The new craft beer bar from Anvil Bar & Refuge co-owners Bobby Heugel and Kevin Floyd is bigger in both size and beer selection, with 80 taps that include five devoted solely to cask selections. Within those 80 taps, you'll find nearly every style of beer conceivable, from Rauchbiers to Russian Imperial Stouts and everything in between.

Chef Olivier Ciesielski made Tony's into one of Houston's top destinations for years, and finally branched out into a place all his own with the effortlessly chic L'Olivier. Inside what was once a convenience store (among other things), Ciesielski has transformed the space with cool, herringbone marble floors in the bright bar area and a mid-century modern-style dining room and patio punctuated with pops of color. The menu is just as elegant and streamlined: hand-cut beef tartare or homemade pâté to start a meal and a brasserie-like steak-frites or rich boeuf bourguignon to finish it off.

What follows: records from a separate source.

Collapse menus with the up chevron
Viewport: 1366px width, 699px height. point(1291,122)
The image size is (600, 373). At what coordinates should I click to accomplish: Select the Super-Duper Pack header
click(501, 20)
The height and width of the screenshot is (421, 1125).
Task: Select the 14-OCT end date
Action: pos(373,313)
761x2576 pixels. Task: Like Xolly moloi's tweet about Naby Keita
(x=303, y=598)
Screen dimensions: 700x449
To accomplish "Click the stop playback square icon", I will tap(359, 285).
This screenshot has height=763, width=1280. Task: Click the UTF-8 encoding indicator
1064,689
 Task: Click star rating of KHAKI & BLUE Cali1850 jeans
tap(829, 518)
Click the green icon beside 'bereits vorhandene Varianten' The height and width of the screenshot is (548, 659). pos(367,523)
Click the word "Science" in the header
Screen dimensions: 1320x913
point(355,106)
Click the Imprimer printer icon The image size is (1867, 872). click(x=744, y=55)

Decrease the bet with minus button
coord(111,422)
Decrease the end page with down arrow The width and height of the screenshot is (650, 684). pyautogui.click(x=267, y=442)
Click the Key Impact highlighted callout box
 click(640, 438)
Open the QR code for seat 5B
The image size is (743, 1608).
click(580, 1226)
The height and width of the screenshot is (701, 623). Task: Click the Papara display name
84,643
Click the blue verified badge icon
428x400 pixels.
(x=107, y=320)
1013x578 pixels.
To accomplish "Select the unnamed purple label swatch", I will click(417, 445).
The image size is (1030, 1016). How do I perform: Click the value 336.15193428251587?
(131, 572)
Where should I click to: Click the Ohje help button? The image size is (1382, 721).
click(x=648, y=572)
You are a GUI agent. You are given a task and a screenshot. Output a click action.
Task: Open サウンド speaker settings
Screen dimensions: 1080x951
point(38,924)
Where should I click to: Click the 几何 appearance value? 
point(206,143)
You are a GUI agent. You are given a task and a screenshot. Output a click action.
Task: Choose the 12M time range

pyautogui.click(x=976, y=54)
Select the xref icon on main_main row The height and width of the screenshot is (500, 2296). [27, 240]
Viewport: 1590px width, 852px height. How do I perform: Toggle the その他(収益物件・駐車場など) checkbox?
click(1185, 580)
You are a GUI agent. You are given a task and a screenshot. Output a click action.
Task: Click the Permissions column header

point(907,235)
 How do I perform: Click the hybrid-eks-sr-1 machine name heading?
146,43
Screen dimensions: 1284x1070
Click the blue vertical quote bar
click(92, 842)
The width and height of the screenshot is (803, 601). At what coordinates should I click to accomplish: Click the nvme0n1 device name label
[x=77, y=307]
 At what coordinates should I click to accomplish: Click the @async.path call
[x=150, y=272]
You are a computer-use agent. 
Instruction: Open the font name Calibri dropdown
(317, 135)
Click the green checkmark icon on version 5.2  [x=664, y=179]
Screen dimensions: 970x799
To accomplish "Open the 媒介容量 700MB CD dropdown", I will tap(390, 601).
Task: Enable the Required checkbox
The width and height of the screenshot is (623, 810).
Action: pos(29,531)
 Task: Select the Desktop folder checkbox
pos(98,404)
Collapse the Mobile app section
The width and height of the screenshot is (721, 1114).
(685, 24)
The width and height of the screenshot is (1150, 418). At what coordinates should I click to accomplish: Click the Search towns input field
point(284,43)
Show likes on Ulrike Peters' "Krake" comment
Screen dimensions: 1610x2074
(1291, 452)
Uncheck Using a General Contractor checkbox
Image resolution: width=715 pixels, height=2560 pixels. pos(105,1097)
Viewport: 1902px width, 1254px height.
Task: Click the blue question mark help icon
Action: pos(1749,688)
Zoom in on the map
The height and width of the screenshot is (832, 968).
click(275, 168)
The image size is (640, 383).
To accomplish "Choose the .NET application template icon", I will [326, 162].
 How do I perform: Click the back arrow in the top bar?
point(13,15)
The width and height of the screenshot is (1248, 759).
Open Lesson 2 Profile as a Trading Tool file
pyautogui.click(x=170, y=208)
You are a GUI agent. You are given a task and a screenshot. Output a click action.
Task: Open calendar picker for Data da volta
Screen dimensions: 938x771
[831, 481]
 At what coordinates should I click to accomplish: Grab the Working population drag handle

When you see Good Dog's baby-blue-and-white food truck with cheerful red and gold lettering parked next to a coffee shop, museum or bar, it's hard not to pull over immediately and get your hands on one of its signature hot dogs. All of the condiments are handmade, the soft buns are from Slow Dough and the specially blended franks themselves are a savory mixture of 85 percent beef and 15 percent pork (all-beef and tofu dogs are also available). But it's the combination of all these items into fun, creative hot dogs that makes Good Dog special: Try the Sunshine Dog with cream cheese, dill relish and pickled red onions or the Guac-a-Dog topped with avocado, jalapeño, tomatoes, onions, roasted garlic aiolo, cilantro, cumin and lime.

Step into Kenny & Ziggy's, and it feels like you've landed in the middle of a New York City neighborhood, complete with the Jewish grandmothers, waiters in black-vested uniforms, and red booths with classic brass accents. Order a pastrami sandwich with meat piled high on rye, smoked salmon that tastes like you'd get it in New York, chopped liver like Grandma made, or matzo ball soup, and revel in the certainty of being in a bona fide, authentic New York-style Jewish deli — in the middle of Houston's Galleria area, no less. There's a reason why business is always bustling at Kenny & Ziggy's. It's the respect for tradition, the absurdly large portions, the consistently good food and, most of all, knowing that this is one of the last great delis around.